▶ [Instruction]
Transcribe everything from the line containing "date picker icon" down to the line containing "click(166, 185)", keeping each line identical and including both of those lines.

▶ [Data section]
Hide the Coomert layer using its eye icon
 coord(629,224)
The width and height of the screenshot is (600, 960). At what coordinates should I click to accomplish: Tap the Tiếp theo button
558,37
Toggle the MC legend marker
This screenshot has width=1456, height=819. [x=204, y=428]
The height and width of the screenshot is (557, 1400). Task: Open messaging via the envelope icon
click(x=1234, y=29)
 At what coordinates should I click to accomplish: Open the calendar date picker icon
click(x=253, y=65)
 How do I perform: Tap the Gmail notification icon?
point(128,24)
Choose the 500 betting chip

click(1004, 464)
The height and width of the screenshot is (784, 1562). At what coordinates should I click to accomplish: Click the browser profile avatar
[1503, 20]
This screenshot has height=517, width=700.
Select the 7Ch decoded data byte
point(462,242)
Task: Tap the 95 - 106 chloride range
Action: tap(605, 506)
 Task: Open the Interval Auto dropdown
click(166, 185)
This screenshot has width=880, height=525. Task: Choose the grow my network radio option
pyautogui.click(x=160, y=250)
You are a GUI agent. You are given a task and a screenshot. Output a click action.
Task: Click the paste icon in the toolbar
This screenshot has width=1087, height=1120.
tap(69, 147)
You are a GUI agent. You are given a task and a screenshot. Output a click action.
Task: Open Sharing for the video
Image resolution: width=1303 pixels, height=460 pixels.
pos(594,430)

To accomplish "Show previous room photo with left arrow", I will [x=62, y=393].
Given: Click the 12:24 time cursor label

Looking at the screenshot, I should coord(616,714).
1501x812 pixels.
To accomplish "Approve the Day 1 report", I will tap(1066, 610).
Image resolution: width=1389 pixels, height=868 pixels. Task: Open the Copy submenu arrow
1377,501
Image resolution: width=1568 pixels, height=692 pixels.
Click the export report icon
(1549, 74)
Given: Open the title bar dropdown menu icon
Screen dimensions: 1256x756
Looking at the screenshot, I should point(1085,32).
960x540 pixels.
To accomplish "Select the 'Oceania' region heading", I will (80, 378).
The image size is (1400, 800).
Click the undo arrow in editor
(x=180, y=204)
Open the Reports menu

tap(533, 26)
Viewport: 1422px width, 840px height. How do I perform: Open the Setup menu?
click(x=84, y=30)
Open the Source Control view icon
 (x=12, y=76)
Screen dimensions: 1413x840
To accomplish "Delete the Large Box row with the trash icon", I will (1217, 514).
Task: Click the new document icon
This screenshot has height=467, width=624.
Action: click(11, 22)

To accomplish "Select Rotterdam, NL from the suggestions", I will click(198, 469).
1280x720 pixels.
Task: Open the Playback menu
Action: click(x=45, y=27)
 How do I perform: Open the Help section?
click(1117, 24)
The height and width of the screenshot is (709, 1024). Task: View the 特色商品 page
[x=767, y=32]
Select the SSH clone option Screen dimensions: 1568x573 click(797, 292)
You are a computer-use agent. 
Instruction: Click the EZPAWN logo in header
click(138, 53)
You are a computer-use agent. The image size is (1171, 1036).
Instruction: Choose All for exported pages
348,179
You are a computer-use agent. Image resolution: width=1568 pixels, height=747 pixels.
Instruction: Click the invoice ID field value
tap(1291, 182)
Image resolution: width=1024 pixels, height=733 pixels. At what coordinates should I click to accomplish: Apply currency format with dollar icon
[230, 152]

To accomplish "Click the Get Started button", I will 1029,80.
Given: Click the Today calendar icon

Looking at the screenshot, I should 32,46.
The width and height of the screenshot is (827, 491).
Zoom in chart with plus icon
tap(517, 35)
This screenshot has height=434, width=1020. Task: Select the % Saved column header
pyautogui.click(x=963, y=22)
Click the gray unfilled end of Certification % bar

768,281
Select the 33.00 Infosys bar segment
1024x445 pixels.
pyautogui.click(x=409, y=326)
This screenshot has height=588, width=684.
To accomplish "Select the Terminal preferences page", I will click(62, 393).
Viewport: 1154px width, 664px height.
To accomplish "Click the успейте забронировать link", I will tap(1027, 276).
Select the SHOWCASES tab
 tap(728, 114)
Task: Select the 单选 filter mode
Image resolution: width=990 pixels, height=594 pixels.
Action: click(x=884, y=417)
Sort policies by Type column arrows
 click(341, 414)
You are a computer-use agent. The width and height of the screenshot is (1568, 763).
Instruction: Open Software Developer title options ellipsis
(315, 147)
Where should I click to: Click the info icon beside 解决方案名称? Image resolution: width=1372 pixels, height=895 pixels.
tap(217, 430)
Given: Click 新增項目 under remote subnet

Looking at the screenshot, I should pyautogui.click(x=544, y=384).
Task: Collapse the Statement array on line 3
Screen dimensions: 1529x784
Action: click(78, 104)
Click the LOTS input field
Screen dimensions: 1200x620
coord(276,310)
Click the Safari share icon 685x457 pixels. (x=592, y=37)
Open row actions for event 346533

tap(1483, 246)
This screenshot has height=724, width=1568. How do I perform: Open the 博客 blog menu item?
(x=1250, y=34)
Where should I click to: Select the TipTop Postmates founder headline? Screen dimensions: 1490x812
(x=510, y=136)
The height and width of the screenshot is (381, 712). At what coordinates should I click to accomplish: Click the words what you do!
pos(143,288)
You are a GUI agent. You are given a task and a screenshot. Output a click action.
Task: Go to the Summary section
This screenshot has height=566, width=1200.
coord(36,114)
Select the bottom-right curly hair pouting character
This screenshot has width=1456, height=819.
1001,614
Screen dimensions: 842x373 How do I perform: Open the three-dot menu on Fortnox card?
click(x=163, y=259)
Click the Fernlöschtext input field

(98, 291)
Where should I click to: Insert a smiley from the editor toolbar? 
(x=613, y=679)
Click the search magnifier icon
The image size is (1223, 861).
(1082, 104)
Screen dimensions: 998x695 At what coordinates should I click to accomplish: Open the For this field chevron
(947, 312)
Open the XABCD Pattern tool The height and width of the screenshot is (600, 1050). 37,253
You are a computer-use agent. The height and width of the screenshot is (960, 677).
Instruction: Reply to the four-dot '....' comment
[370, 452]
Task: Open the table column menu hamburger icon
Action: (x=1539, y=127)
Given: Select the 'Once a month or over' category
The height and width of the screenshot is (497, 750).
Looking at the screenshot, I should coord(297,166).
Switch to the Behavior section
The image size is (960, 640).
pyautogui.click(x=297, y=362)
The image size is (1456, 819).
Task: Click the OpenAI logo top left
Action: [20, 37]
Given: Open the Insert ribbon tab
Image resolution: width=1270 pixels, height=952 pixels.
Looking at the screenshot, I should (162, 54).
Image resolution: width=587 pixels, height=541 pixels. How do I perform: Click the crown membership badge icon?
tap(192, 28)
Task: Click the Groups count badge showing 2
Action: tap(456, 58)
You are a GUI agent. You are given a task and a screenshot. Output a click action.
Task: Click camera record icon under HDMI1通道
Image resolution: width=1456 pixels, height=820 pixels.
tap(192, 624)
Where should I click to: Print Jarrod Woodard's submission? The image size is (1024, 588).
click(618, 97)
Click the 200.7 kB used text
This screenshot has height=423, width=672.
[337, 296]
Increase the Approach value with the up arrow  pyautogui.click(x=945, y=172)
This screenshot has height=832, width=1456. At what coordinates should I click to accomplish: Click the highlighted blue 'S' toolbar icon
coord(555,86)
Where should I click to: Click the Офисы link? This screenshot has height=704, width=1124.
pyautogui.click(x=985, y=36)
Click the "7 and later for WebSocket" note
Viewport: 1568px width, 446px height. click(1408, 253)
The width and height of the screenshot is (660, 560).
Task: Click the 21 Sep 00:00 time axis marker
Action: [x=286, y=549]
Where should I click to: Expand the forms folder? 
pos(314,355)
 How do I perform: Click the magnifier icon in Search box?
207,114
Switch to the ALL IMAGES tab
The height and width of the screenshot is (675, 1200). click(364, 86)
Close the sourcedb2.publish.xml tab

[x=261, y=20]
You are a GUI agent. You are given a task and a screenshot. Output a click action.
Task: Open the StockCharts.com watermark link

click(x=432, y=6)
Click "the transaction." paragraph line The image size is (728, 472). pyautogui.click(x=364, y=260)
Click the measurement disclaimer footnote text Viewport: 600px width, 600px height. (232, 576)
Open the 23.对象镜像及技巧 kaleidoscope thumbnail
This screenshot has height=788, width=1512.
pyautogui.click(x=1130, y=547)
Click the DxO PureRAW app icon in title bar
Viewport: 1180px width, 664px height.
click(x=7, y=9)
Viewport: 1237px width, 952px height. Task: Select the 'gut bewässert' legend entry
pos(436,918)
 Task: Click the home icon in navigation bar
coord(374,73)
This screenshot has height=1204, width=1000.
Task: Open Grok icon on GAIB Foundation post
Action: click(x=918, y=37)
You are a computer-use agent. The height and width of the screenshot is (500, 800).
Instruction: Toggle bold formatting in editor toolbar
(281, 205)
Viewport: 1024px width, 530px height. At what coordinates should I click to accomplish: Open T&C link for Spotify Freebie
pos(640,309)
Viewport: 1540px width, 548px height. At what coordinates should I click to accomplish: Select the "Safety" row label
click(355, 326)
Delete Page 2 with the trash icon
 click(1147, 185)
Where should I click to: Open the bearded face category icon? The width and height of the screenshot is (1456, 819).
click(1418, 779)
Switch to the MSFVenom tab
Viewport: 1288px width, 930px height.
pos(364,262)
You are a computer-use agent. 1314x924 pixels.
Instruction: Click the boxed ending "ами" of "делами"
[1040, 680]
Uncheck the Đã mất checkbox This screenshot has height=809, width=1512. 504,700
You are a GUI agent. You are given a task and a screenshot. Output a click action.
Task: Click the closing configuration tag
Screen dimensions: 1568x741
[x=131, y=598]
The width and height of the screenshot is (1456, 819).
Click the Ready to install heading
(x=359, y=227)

▶ [Worked solution]
 At what coordinates should I click to accomplish: Open the calendar date picker icon
click(x=253, y=65)
 How do I perform: Tap the Gmail notification icon?
point(128,24)
Choose the 500 betting chip

click(1004, 464)
The height and width of the screenshot is (784, 1562). At what coordinates should I click to accomplish: Click the browser profile avatar
[1503, 20]
This screenshot has height=517, width=700.
Select the 7Ch decoded data byte
point(462,242)
Task: Tap the 95 - 106 chloride range
Action: tap(605, 506)
 Task: Open the Interval Auto dropdown
click(166, 185)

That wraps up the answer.